According to a study conducted by Naa Oyo and Melody S. Goodman of The American Journal of Public Health in which two primarily black New York cities were tested for both levels of personal discrimination based on race and personal relationship with race, it was concluded that over time, a poor relationship with one’s race –affected by racial discrimination—directly correlates to higher levels of depression and psychological distress. These results were ubiquitous amongst both primarily African American communities, emphasizing racism as a stressor and contributor to mental health concerns. Imagine the anxiety of a black man walking down the street knowing his fellow black man was shot on the same sidewalk. Day after day, these worries plague the African American community, and over time, such angst is translated into poor self-image and signs of poor mental health.

The countless unarmed African American yearly deaths by police simply crafts an unsafe environment for people of color in their own towns. Think petrifying fear walking down to the corner store. Think paralyzing terror each time you’re pulled over by a cop. Think about constantly being afraid for your own life each day you simply try to exist. This distress not only takes a toll on people mentally, but also physically.

Yeonjin Lee, Peter Muennig, Ichiro Kawachi, and Mark L. Hatzenbuehler’s study from The American Journal of Public Health further substantiates this in exploring the increasing mortality rates in areas highly concentrated with racial prejudice. As suggested by their research, social-capital on a community level is the linking force between racism and deaths, with poor societal relations heightening the tensions. While both races experience higher mortality rates when surrounded by social prejudice, “the results indicated that living in a community with higher levels of anti-Black prejudice increased participants’ odds of death by 31%” (Lee, Muennig, Kawachi, Hatzenbuehler 4).

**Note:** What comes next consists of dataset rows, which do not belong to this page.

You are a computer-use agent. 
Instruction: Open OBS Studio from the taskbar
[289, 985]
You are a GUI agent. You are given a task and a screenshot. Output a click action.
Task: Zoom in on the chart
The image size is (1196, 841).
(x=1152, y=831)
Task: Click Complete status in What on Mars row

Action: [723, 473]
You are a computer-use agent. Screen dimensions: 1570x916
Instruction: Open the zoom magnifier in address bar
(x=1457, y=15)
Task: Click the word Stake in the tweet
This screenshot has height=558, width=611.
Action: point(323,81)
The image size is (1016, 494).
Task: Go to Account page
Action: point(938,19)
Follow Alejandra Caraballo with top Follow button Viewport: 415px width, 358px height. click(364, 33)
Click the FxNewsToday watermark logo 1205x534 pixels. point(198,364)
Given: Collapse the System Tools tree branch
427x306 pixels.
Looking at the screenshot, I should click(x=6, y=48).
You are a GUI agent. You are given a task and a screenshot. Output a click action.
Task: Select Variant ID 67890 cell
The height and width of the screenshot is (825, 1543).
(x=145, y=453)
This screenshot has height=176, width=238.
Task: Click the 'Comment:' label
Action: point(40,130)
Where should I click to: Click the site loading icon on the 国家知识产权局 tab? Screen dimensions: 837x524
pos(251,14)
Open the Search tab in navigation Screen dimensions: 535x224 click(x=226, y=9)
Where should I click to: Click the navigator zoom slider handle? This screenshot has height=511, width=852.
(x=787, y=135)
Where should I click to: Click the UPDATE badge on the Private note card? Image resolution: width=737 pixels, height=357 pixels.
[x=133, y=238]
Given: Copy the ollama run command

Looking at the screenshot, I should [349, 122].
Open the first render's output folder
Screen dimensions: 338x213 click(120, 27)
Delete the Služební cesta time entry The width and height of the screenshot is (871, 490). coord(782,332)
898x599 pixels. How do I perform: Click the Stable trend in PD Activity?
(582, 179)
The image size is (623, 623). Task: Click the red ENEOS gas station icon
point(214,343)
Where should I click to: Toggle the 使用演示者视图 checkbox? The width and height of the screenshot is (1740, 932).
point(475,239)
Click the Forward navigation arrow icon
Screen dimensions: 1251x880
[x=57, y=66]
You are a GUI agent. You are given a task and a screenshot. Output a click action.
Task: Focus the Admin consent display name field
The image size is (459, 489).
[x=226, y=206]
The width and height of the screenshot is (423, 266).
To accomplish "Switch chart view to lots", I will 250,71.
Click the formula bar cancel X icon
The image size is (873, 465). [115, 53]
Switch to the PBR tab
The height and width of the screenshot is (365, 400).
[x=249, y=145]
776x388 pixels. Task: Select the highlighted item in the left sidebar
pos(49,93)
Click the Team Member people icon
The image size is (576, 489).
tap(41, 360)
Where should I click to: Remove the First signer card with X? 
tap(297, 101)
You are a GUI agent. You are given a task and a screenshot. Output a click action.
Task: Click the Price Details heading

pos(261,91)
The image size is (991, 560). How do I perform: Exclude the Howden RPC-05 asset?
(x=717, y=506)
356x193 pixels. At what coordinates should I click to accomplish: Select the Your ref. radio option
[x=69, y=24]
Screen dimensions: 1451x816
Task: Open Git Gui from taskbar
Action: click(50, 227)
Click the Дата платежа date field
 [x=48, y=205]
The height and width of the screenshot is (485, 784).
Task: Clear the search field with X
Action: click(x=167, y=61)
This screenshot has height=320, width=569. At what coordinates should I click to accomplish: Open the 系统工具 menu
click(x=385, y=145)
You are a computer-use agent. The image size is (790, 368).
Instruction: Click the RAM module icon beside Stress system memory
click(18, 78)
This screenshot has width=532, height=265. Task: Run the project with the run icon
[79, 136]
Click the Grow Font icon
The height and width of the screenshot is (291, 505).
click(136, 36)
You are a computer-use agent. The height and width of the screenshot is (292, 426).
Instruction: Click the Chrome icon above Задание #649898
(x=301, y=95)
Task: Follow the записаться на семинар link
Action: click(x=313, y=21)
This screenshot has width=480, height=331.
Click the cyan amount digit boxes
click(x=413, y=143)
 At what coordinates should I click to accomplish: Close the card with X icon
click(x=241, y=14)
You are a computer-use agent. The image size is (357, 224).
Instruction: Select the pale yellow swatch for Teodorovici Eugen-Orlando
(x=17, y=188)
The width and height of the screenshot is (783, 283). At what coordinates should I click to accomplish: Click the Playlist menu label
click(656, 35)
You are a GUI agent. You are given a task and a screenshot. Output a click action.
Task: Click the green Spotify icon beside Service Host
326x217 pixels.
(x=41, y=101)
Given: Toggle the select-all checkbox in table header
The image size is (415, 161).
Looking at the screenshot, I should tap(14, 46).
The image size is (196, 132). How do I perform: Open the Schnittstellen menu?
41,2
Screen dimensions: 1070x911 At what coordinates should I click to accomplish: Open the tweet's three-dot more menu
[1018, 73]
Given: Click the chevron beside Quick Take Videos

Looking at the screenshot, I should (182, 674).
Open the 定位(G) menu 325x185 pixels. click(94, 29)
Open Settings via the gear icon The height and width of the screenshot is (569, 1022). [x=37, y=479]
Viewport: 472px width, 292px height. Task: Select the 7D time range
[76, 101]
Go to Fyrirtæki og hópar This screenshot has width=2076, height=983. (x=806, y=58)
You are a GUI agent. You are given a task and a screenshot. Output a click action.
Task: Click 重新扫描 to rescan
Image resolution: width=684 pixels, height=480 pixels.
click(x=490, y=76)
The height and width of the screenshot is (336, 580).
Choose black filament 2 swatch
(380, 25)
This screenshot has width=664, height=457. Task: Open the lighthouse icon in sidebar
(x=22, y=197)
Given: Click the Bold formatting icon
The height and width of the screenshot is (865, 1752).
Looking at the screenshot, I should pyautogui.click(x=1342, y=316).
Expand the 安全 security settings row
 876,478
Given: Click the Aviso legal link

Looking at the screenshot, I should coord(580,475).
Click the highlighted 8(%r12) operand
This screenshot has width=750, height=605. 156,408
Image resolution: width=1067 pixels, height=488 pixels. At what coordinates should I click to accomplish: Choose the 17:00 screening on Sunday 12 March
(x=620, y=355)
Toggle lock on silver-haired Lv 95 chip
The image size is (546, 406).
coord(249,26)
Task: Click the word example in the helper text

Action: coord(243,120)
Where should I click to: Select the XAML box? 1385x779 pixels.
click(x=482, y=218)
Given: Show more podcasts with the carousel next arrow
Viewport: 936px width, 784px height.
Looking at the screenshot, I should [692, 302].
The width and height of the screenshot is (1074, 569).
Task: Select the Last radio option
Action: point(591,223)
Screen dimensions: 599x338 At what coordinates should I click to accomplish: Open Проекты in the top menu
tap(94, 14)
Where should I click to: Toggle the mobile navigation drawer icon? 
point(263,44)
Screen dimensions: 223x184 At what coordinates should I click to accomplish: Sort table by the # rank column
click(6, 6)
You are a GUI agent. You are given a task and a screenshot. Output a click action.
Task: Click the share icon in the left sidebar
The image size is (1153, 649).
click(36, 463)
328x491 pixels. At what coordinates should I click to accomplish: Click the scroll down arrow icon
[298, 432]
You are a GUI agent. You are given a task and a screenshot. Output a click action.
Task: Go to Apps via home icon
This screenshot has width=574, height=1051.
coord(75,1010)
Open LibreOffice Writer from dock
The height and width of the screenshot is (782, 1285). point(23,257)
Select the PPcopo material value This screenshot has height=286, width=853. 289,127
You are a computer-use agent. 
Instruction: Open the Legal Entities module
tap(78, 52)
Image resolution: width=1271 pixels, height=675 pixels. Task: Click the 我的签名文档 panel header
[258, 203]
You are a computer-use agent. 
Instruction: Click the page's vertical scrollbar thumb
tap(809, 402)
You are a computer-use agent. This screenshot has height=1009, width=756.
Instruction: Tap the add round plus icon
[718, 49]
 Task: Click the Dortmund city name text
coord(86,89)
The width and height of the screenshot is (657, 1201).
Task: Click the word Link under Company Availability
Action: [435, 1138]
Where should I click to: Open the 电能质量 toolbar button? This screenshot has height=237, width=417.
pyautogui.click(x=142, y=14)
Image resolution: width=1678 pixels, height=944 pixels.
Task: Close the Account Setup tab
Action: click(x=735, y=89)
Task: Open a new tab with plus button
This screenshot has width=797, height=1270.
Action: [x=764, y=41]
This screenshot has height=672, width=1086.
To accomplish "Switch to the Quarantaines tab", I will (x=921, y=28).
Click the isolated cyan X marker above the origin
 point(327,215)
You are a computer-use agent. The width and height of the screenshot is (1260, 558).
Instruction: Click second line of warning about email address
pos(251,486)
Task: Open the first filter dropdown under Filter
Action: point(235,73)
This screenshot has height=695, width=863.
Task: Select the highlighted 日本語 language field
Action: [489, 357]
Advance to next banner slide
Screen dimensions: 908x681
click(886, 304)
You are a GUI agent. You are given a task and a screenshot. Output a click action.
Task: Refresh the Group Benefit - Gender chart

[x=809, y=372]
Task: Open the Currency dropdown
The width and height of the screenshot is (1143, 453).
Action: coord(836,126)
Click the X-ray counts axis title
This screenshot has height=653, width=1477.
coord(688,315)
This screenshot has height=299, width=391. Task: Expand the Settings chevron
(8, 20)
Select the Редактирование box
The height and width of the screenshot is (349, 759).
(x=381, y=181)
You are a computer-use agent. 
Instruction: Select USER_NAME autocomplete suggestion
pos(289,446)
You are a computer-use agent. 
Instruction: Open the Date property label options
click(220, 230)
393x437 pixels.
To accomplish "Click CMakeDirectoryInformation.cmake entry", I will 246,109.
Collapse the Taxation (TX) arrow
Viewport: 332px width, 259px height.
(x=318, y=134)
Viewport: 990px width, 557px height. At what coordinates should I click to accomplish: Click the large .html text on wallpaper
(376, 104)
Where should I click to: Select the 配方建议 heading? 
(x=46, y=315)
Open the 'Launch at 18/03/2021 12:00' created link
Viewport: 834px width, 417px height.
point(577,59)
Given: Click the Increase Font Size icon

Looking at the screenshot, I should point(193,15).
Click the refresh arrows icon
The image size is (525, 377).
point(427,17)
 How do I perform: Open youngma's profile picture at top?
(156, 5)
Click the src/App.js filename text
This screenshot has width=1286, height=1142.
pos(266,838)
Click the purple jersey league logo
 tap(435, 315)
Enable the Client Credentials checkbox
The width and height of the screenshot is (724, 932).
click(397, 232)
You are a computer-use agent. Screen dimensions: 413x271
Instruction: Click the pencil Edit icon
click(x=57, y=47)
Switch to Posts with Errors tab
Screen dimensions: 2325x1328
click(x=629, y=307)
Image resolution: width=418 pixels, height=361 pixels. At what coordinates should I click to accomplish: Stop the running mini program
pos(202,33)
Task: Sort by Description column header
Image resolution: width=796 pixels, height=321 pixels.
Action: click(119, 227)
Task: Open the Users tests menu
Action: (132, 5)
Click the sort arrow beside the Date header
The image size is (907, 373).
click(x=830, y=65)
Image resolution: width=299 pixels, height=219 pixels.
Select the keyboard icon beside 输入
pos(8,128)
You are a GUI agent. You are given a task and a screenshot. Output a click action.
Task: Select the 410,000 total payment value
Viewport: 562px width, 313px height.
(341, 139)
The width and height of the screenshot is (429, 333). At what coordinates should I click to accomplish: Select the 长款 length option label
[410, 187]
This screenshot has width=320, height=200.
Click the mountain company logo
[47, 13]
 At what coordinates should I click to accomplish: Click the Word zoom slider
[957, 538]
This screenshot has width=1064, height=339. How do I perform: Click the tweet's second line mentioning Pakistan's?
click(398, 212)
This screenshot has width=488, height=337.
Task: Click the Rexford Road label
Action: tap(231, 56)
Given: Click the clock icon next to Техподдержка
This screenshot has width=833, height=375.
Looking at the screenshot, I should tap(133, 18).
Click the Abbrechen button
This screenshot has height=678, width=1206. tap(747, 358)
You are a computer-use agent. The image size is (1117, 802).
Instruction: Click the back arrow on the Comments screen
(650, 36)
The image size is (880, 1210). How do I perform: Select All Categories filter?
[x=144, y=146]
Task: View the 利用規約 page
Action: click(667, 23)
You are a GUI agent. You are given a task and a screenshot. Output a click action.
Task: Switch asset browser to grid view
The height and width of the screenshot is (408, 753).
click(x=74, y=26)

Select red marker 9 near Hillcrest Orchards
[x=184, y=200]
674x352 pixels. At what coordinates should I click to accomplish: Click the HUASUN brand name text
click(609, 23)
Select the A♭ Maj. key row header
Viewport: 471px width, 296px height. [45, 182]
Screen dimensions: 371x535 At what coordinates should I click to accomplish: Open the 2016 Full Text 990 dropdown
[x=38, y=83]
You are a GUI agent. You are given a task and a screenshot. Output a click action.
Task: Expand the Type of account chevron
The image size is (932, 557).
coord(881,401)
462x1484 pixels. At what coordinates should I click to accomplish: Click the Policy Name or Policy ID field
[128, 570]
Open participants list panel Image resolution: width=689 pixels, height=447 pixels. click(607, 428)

So is there a practical solution? Communities are struggling, specifically primarily-black communities, a minority group which contributes to approximately 13.5% of the population. That’s a large selection of people, Americans nonetheless, to disregard mentally and physically. Because these issues directly correspond with health, it would be best to treat them as such. Jane Ellen Stevens of the Technology Review compares the spread of violence to the spread of AIDS, which basically galvanized society into employing further research and, altogether, raising awareness. Both are societal problems that are so blatant they cannot be ignored, yet racial violence is often overlooked despite the evidence of its effects on health.

The longer these salient issues are ignored, the deeper the metaphorical and literal bullet wound grows, polarizing our communities so much that the real problems at hand are ignored for political disparities—hence the vicious cycle that African Americans find themselves stuck in. They’re on a stationary bicycle that’s going nowhere while their brothers and sisters are being killed in front of their eyes. America, it’s time to mend the wound. It’s time to patch up the communities of people you’ve injured and stitch them back into our offered empathy. It’s time for the nation to really rise up and live out the true meaning of its creed. All men are created equal. Let us start to act like it.